Un salto (físico) desde la muerte
Bill Viola mezcla la tecnología más sofisticada y viejas cámaras en su último trabajo, expuesto en la Bienal de Venecia
Unos se asoman despacio, casi con temor, y otros se lanzan hacia lo desconocido con inusitada vehemencia. Todos hacen que los espectadores contengan el aliento y respiren aliviados cuando por fin completan su traspaso. Son los muertos que regresan al mundo de los vivos, protagonistas de Ocean without a shore [Un océano sin orillas], el trabajo más reciente de Bill Viola (Nueva York, 1951), concebido y estrenado en Venecia con motivo de la Bienal de Arte, y que se presenta hasta el 24 de noviembre en una pequeña capilla privada del siglo XV, la Chiesa di San Gallo, junto a la plaza de San Marcos. "En enero, cuando vine a ver el espacio, me pareció demasiado pequeño, y su arquitectura cristiana resultaba demasiado impositiva. Tenía pensado hacer algo sobre la presencia de la muerte en nuestras vidas, pero tardé meses en definir las características de la pieza", comenta Viola a propósito del proceso de creación de la obra.
"No puedes apreciar la vida sin pensar en la muerte, así como para entender la luz hay que estudiar la oscuridad. Hay mucha gente que, a raíz de experiencias extremas, cuenta haber regresado de la muerte y, finalmente ¿no hemos deseado todos, en un momento u otro, que alguien querido pudiera volver del más allá?", se pregunta Viola, que ha elegido dos de sus elementos preferidos, el agua y la luz, para materializar un momento tan delicado como "el paso de lo etéreo a lo material, de la oscuridad a la luz, del blanco y negro al color, de la muerte a la vida".

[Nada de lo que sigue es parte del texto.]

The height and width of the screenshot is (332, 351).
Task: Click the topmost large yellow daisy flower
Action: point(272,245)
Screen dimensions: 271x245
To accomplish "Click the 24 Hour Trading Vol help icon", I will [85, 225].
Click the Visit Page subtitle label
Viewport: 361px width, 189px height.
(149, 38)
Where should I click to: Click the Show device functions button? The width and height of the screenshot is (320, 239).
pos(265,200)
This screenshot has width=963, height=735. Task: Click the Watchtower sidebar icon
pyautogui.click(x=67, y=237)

Para representar visualmente esta transición, el artista ha rodado las imágenes con una tecnología inédita, que combina unas viejas cámaras de vigilancia de los setenta con las herramientas de última generación. Para lograrlo ha contado con la complicidad de los laboratorios de un amigo, el director de cine James Cameron (Titanic y Días extraños). Las imágenes, rodadas con este sistema, se proyectan en un loop continuo en los tres altares de piedras, convertidos en otras tantas pantallas, "algo así como portales para el paso de los muertos".

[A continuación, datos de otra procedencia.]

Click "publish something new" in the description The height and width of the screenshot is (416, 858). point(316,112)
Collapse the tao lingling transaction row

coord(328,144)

"Ha sido un trabajo muy complejo. Los performers tenían que pasar a través de una cortina de agua cristalina, que caía desde una altura de más de dos metros, manteniéndose invisible hasta entrar en contacto con un cuerpo sólido. Todos tenían que franquear este muro invisible de agua y luz para pasar al mundo físico. El agua, símbolo de renacimiento, materializa los cuerpos, pero lo más difícil fue atrapar aquel instante intermedio entre la oscuridad y la luz, una especie de crepúsculo, cuando la naturaleza misma es inestable y parece que todo es posible", explicaba el artista, acompañado por Kira Perov, su mujer y colaboradora desde hace 28 años, que se ha encargado de elegir a los participantes en la obra, entre los que está Blake Viola, su hijo adolescente.

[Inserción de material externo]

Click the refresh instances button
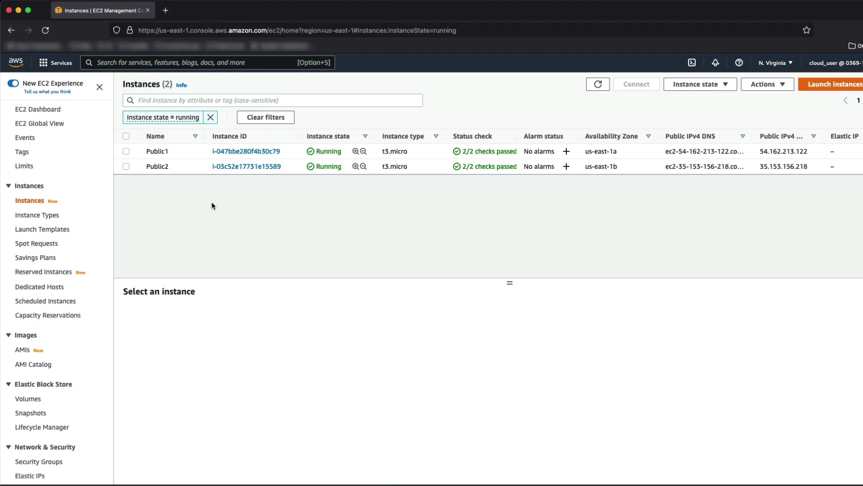The image size is (863, 486). pos(597,84)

En su refinada sencillez, la pieza está impregnada de una espiritualidad profunda. "Los problemas llegan cuando las religiones se institucionalizan, cuando se involucran en cuestiones económicas y políticas. La palabra de Dios está dentro de nosotros, nadie la posee. El mundo globalizado requiere una religión globalizada o más bien una espiritualidad más difusa", afirma Viola, quien ha tomado prestado el título de la pieza de Ibn Arabi, un místico sufí que vivió en Al-Ándalus en la segunda mitad del siglo XII. La obra se inspira en un poema del senegalés Birago Diop, que el artista cita con su voz profunda y amable: "... escucha la voz del fuego, la voz del agua... los muertos no se han ido nunca, están en las sombras, en la foresta, en la casa... los muertos no están muertos".